At 5:00 that morning, I had groggily tumbled out of my comfortable bed at a converted fifteenth-century monastery to meet Lorenzo, a local truffle hunter, and his dog, Vida, at a café in the bottom of the valley. Speaking little English, the slim and wiry silver-haired man beckoned me over to his tiny 4×4 Fiat, and we embarked on a hair-raising race up the mountain, careening back and forth around hairpin switchbacks with little regard for the practicality of brakes.

Our mission, should we choose to accept it, was to search out the elusive black truffle—highly prized among gourmands, sometimes fetching thousands of dollars per pound, known to many as “black gold.” Plainly put, a fungus, but one with a reputation far surpassing its lowly underground origins. The black truffle cannot be cultivated and its heady, woodsy aroma can only be enjoyed through the hard work of man and animal searching around the roots of particular types of trees.

It was perfect weather for hunting summer black truffles and, by the time we arrived at the top of the mountain, I was awake enough to start. But truffle hunting had to wait: the hunter was also a shepherd, and his sheep needed to be milked.

I learned that Lorenzo was not a one-dog man. At the summit, we met his grizzled, stooped-over father, who had arrived earlier that morning, and several sheepdogs. These dogs were an integral part of the milking process. Not only did they herd the sheep into the milking pen, but they responded to Lorenzo’s whistles by driving more sheep toward them as he and his father completed milking each of the three dozen sheep by hand.

With the first chore of the day complete, Lorenzo opened the trunk of the Fiat to store a large can full of frothy milk. Then, out leapt the real star of the day, Vida, keen and ready to work. We trotted off into the nearby woods, lands that have been registered to this particular truffle hunter as his and his alone for the purposes of truffle harvesting.

As Lorenzo shouted, “Vai, vai!” (Go, go!), the skinny, medium-sized brownand-white mongrel (who looked like she had just given birth) bounded around among the trees, nose to the ground, not seemingly following any pattern, but occasionally veering suddenly to the left or right and excitedly pawing at the ground. She would dig away until her master arrived with his own digging tool, which resembled a small hoe, eventually to unearth a small, black, unimpressive golf ball-sized nugget of fungus.

Her reward was a little biscuit kept in a bag on the hunter’s hip—and then off she would race, again and again. Soon the man had a handful of truffles, which he tucked carefully into a small cotton bag he wore at his side. He would receive the equivalent of hundreds of dollars from an eager buyer down in the valley.

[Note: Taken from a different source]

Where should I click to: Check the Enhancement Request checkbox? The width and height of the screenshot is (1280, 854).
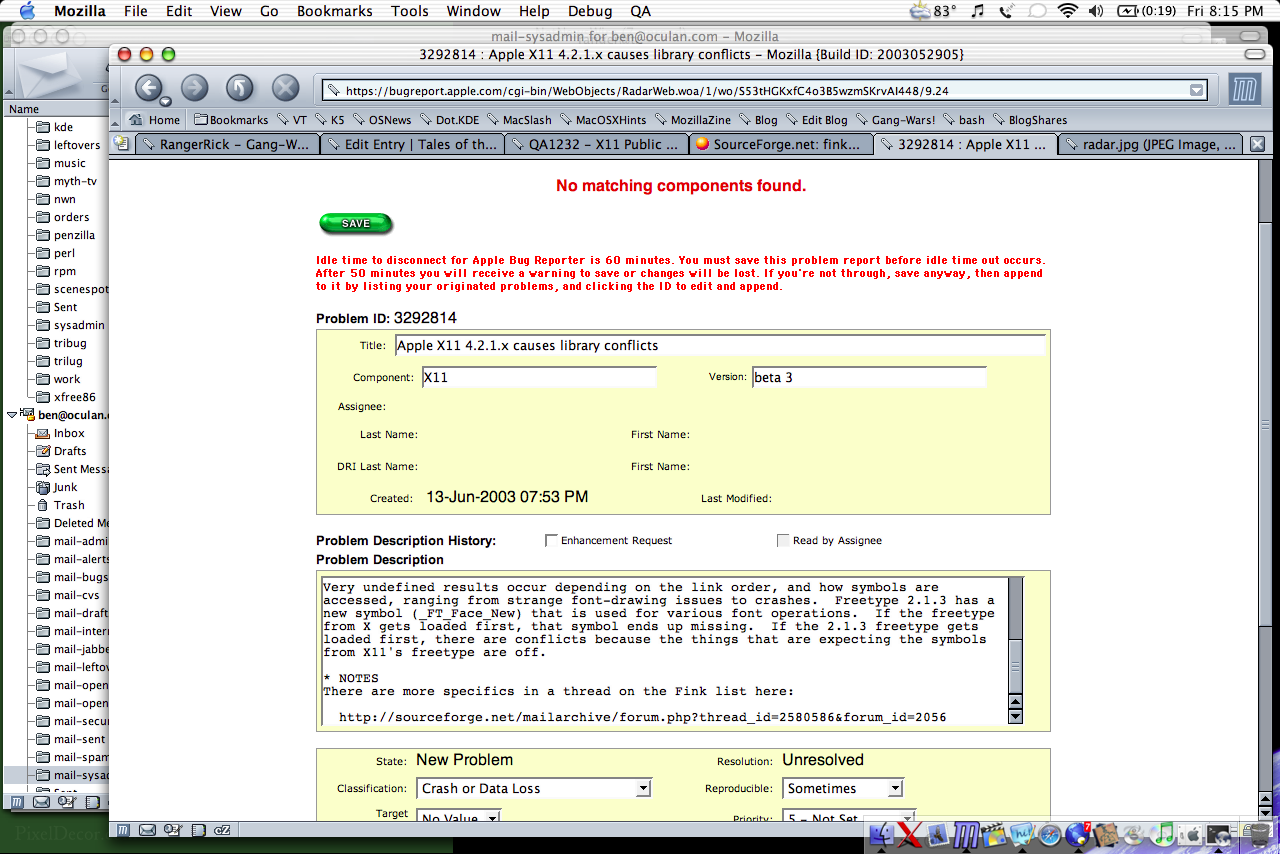click(551, 540)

In years past, female pigs were used to hunt truffles. The aroma a truffle exudes is similar to the male porcine pheromone, and sows excel at rooting out the source of the scent with all the enthusiasm of, well, sows in heat. The only problem is that pigs love to eat truffles. (Let’s not ask the boars about this.) Imagine trying to keep a horny, hungry, 300-pound pig away from a treasured truffle…Not so easy.

Hounds turn out to be just as adept as pigs at locating truffles, but have no interest in chewing them up. My truffle hunter demonstrated his dog’s disinterest by tossing one of the truffles into the woods. She happily fetched it gently in her jaws, once again for the reward of a small bite of biscuit.

Apparently, bitches are easier to train to hunt for truffles, but males are better at finding them. Mongrels are preferred, and puppies are screened for hunting potential by presenting them with small pieces of truffle. If they’re interested, they pass to the next phase of training, which usually involves hiding some sort of stinky cheese, like gorgonzola, and getting them to sniff and find it. Real truffles come next. The reward is almost always a piece of bread or biscuit, which the dogs prefer over the truffle itself. Good truffle-hunting dogs have been known to trade for up to $10,000 each.

In North America, the odds of finding a truffle are somewhat akin to the classic “needle in a haystack” situation. People have had some success cultivating truffles in Oregon, and black and white truffles have been discovered in the wild in British Columbia, California, Montana, Idaho, Oregon, and Washington, mostly near the roots of Douglas fir trees. These North American varieties don’t share the intense aroma of their European cousins found in Italy, France, and Spain—but then again, they don’t cost thousands of dollars a pound.

One disturbing note I discovered during my research is that North American truffle hunters often use rakes to rip up the forest floor while searching, which can damage the environment— not only for future truffle hunts, but for other forest flora and fauna. I say: if you’re into finding your own truffles, try training your dog. He’ll work for bread and will give you a wonderful outing with better hopes of discovering a real buried treasure.